The electrical circuit of the charge signal block (BSZ) 11 is shown in Fig. 10, can be implemented on well-known serial microcircuits, for example, two-digit binary reversible counters IE7 are connected to two triggers of the TM2 type (series 133, 134, K155, K531, KM555, etc.) , for example, 113, K155, KM155, etc., at the output of which inverters are installed, for example, of type LN1, six logic elements (series 133, K155, KM155, 531, K531, KM555) [5]. The control unit 6 and the controlled charge chopper 7 are carried out in any known manner, for example, in the form of electronic controlled switches, relays, for example, type KP293 polarized relay, which are switched by the signal received from the output 19 of the charge signal block 11. The start blocks of the switches 8 and 9 are made on solid state relay, for example, type КР293КП11АП, outputs 35 and 36 of which are connected respectively to the control electrode 37 and 38 of the corresponding switches 4 and 5, and outputs of the solid state relay КР293КП11АП 33 and 34 are connected to outputs 31 and 3 2 corresponding pulse forming units 12 and 13.

The first pulse shaping unit 12 (Fig. 6) can be implemented (Fig. 11), for example, using two triggers 66, 67 of type TM 2 and element 68 "I", for example, type K155LI, manufactured by the industry.
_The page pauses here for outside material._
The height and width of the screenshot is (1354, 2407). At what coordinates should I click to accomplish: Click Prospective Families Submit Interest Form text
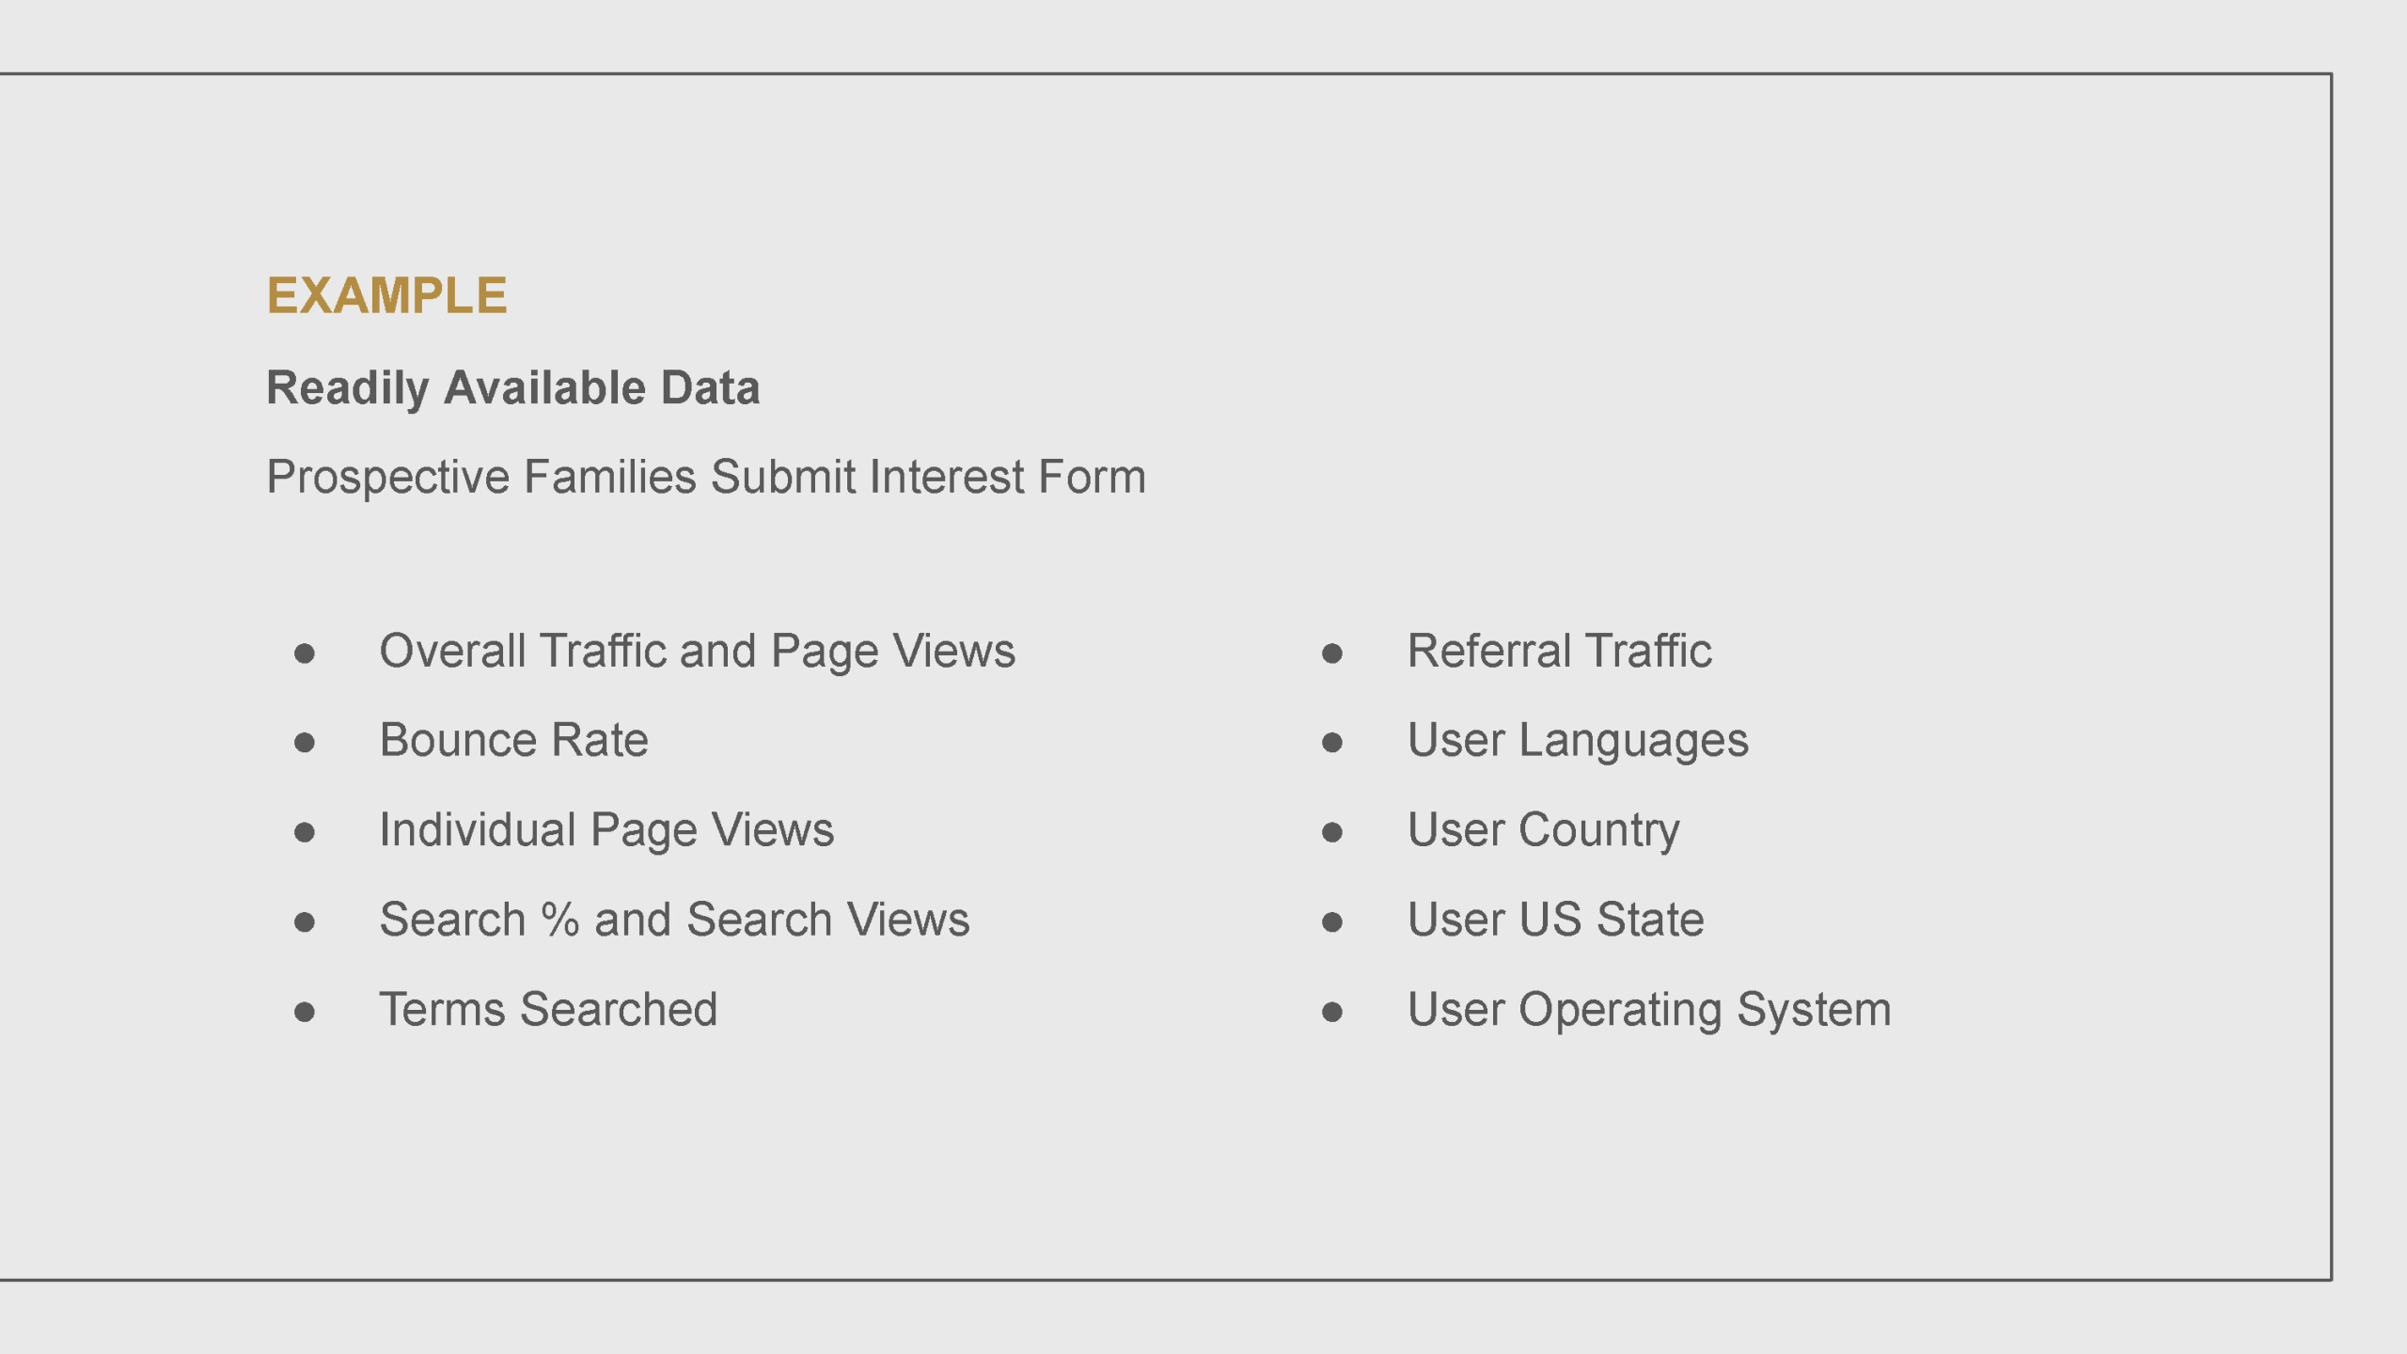(x=706, y=477)
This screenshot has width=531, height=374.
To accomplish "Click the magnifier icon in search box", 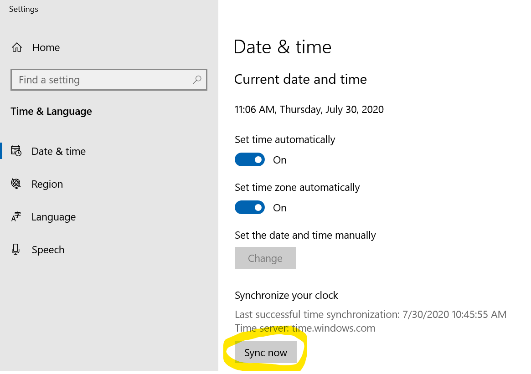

An example implementation of the circuit shown in Fig.11. The circuit generates a single pulse, the duration of the signal of the generator 15, which is fed to the input of the start block of the switch 8 for connecting the coils 45 and 46 of the solenoid 2 (FIGS. 2 and 3), during a positive value of the first half-cycle of the voltage generated by the oscillations on the circuit, and when the sectional execution of the solenoid 2 coils 45, 46 and 48 (Fig.9).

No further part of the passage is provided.